Analytical environments
Genomic Information System for Integrative Science (GenISIS)
- The Genomic Information System for Integrative Science (GenISIS) is a high-performance computing cluster (HPC) that approved MVP researchers access to analyze MVP genetic data.
- In addition to 2,354 cores for analysis, it contains >6.3 PB of storage. Access from GenISIS to the VA enterprise cloud (VAEC) is currently being tested and will be available for MVP research in the future.
- Access to this analytical environment is only available to VA system users.
VA Informatics and Computing Infrastructure (VINCI)
- The VA Informatics and Computing Infrastructure (VINCI) is a Health Services Research & Development Resource Center that provides researchers a nationwide view of high-value VA patient data.
- VINCI is a research and development partnership and operational platform for health services research, epidemiology, decision support, and business intelligence. All MVP awards use this system for controlled access and analysis of MVP clinical and survey data.
- Access to this analytical environment is only available to VA system users.
MVP-CHAMPION (Computational Health Analytics for Medical Precision to Improve Outcomes Now)

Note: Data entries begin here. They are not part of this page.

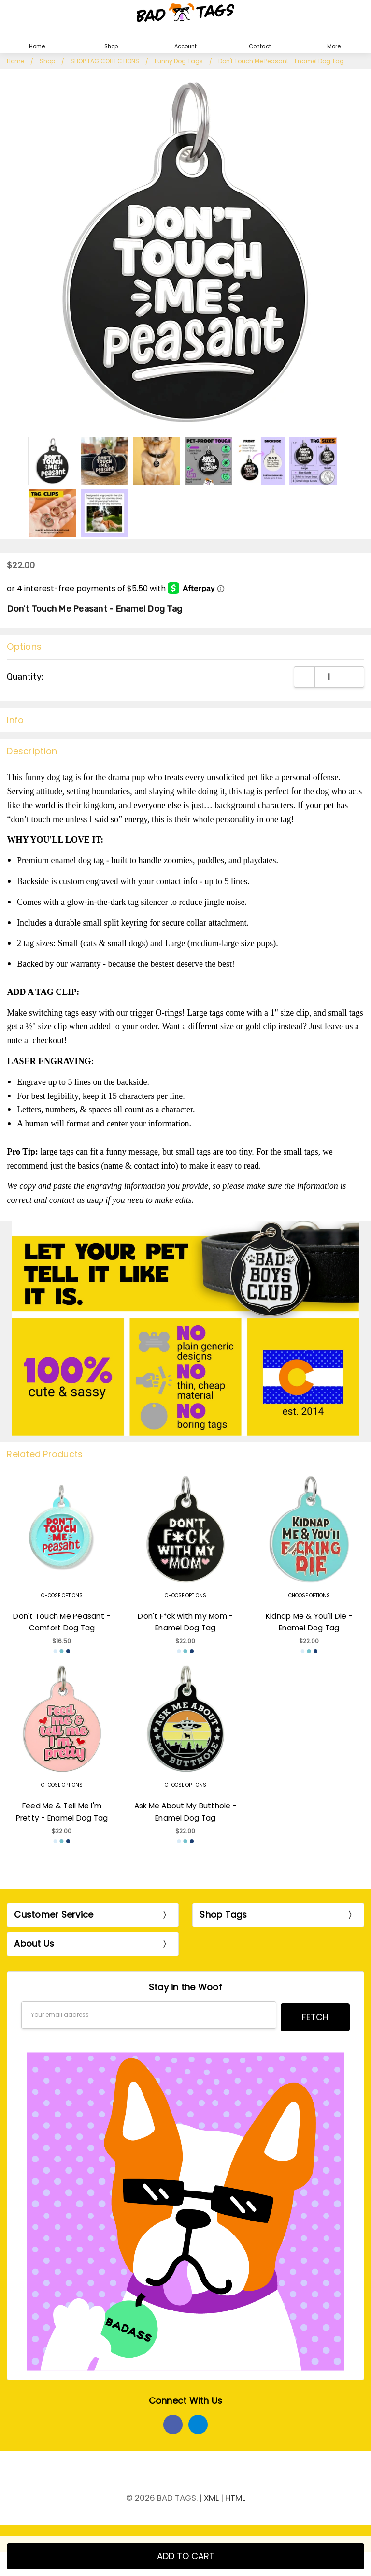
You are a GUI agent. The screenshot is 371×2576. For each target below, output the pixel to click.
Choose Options (62, 1595)
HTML (235, 2495)
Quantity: (25, 676)
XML (211, 2495)
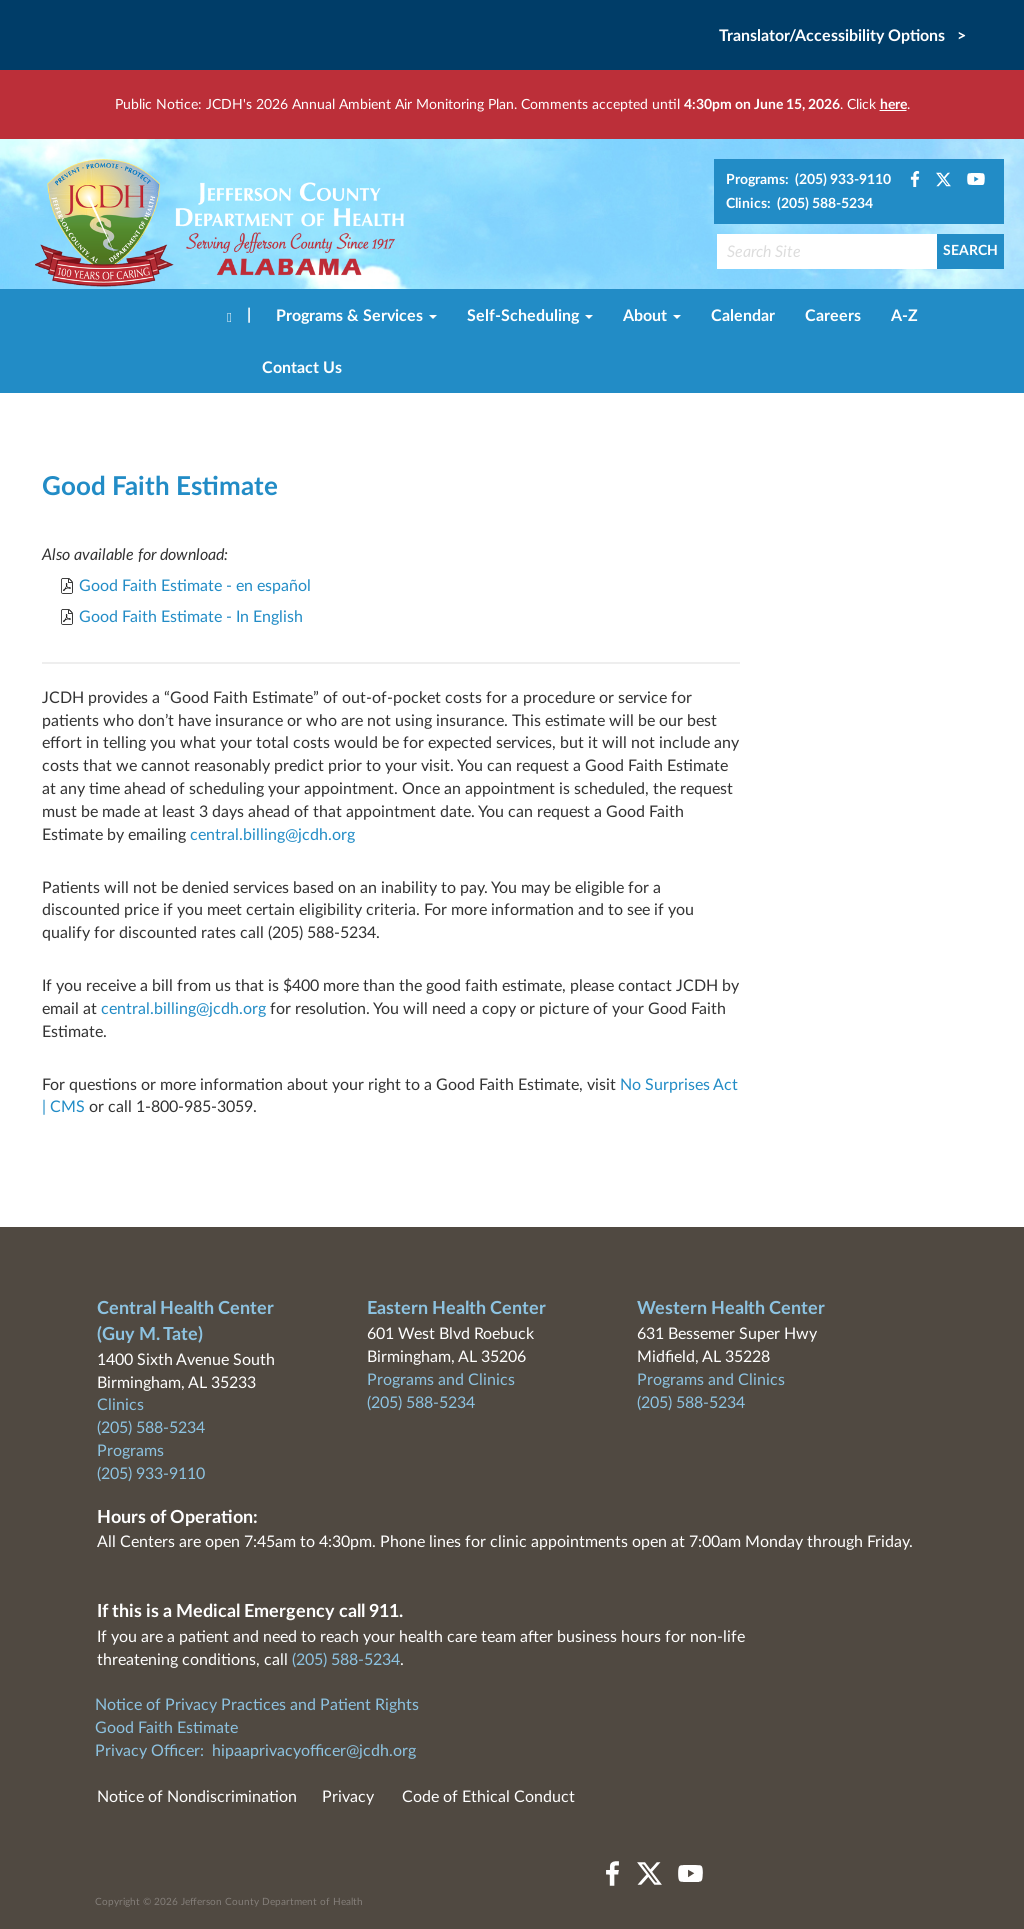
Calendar (743, 316)
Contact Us (302, 368)
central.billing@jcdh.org (272, 835)
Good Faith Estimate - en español (195, 586)
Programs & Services (356, 316)
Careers (833, 316)
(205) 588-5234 (151, 1428)
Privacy (348, 1797)
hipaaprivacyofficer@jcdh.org (314, 1751)
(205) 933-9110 (151, 1474)
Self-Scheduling (530, 316)
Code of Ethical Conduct (488, 1797)
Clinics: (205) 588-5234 (799, 204)
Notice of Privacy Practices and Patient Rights (257, 1705)
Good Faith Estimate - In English (191, 617)
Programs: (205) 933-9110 (808, 180)
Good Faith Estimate (166, 1728)
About (652, 316)
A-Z (904, 316)
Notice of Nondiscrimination (197, 1797)
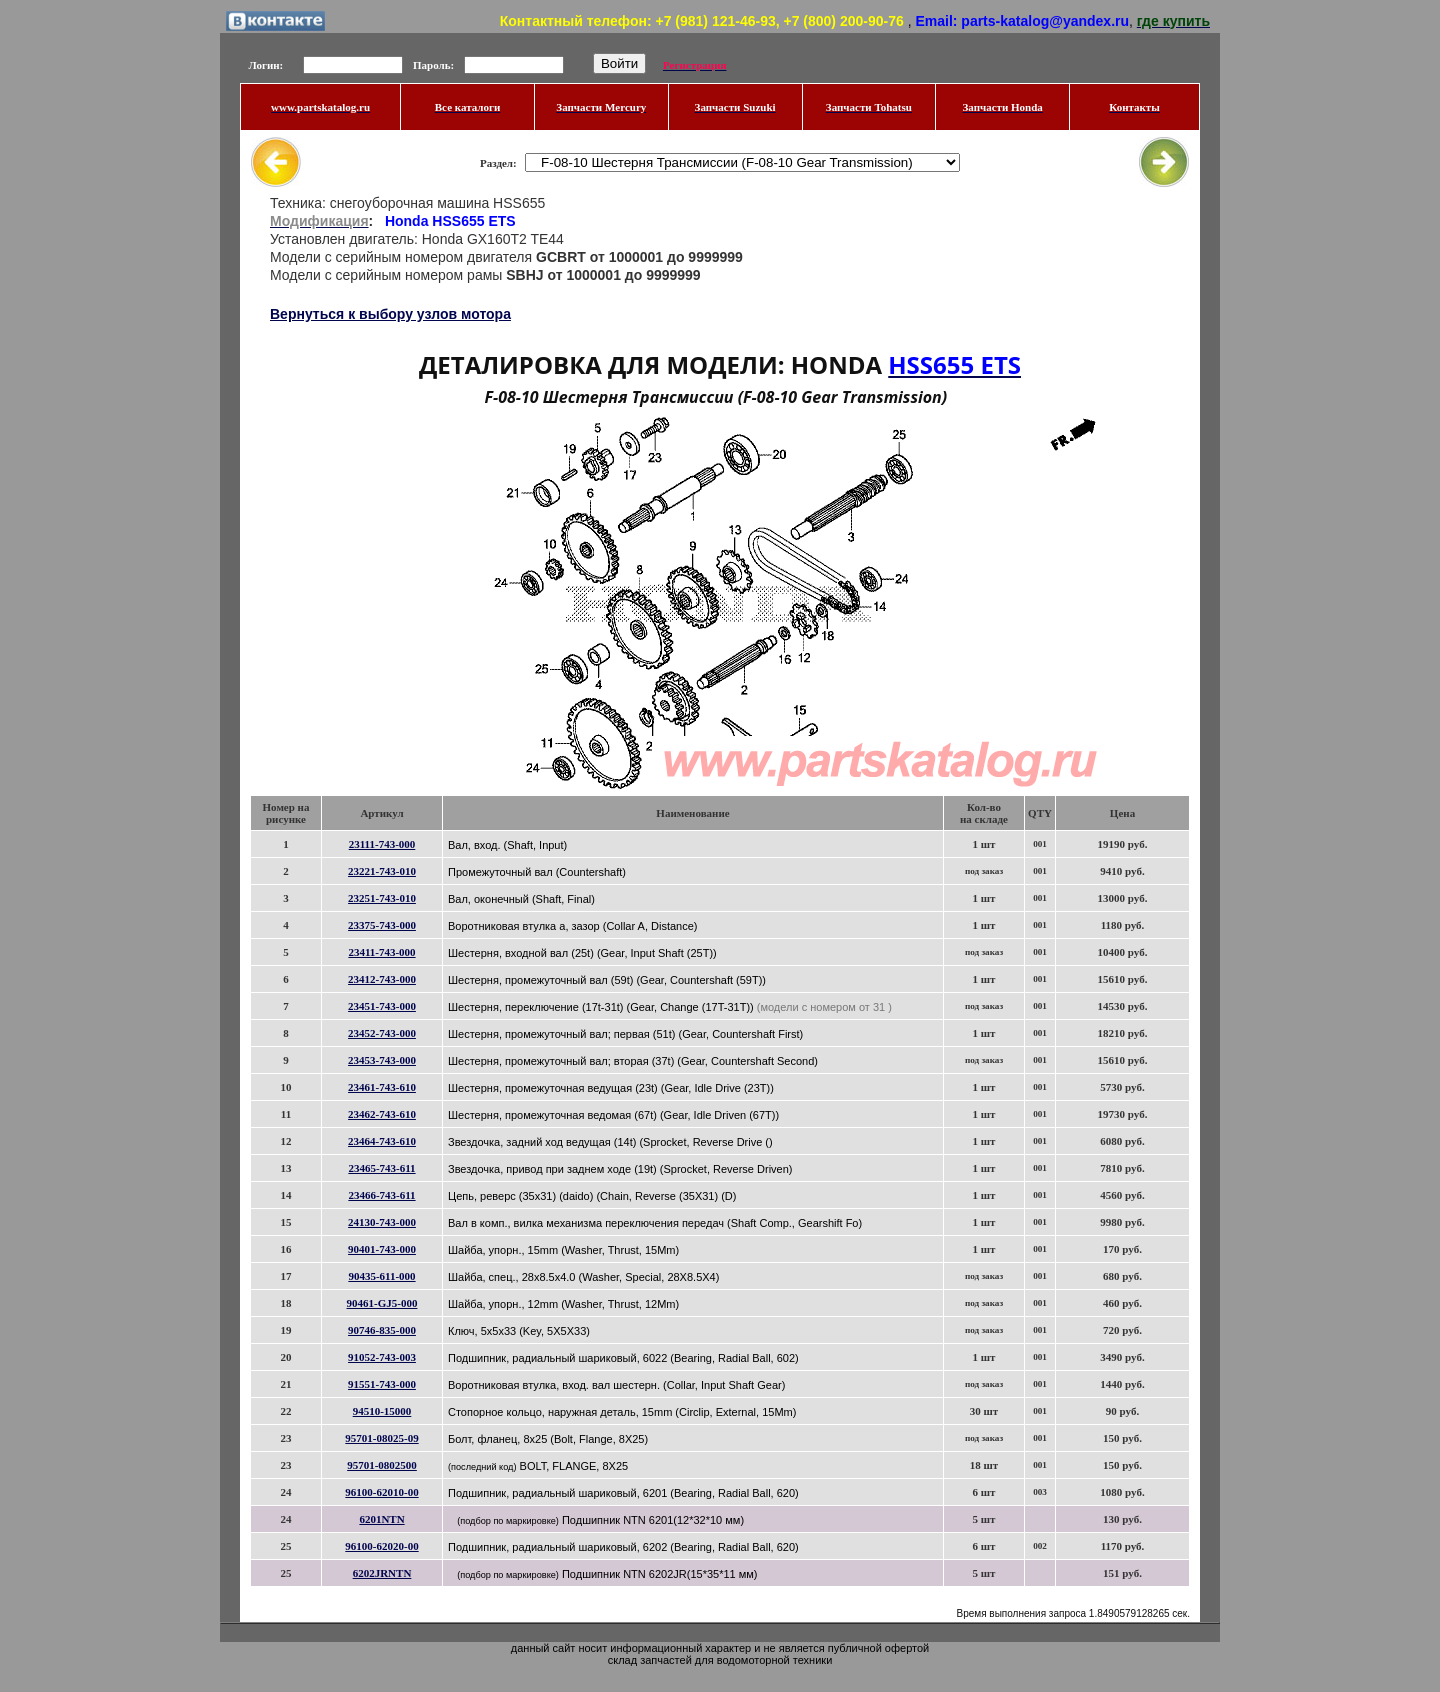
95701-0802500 (382, 1465)
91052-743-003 (382, 1357)
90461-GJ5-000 (382, 1303)
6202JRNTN (382, 1573)
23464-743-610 (382, 1141)
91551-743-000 (382, 1384)
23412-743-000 (382, 979)
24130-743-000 (382, 1222)
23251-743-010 (382, 898)
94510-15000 (382, 1411)
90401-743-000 (382, 1249)
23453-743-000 (382, 1060)
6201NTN (381, 1519)
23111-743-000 (382, 844)
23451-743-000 (382, 1006)
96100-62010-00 (381, 1492)
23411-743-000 (381, 952)
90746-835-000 (382, 1330)
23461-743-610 (382, 1087)
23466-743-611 (381, 1195)
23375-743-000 (382, 925)
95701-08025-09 (381, 1438)
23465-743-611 (381, 1168)
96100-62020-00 (381, 1546)
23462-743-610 (382, 1114)
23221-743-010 (382, 871)
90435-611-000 (381, 1276)
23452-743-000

- MVP-CHAMPION is a partnership between the VA and Department of Energy (DOE) formed in 2016 to combine VA health data, MVP data, computing resources, and artificial intelligence/machine learning (AI/ML) technologies to drive precision medicine research. This environment is currently only available for Program-directed ORD projects.
- DOE’s Oak Ridge National Laboratory (ORNL) provides a computing environment accessible to both VA and DOE researchers for conducting research and analyzing MVP data.
- ORNL established a secure computing enclave for the VA called the Knowledge and Discovery Infrastructure (KDI), where copies of the VA CDW data and MVP genetic and survey data are stored. MVP and DOE researchers involved in the MVP-CHAMPION projects are using this environment to advance the frontiers of precision medicine. Its high-performance computation is beginning to expand research methods that will help improve their understanding of issues important to Veterans' health.
VA Data Commons (coming soon)
- The VA Data Commons will bring together de-identified VA and MVP data, and computational and scientific tools into one common platform where VA and non-VA researchers can obtain research access based on Veterans’ data-sharing preferences.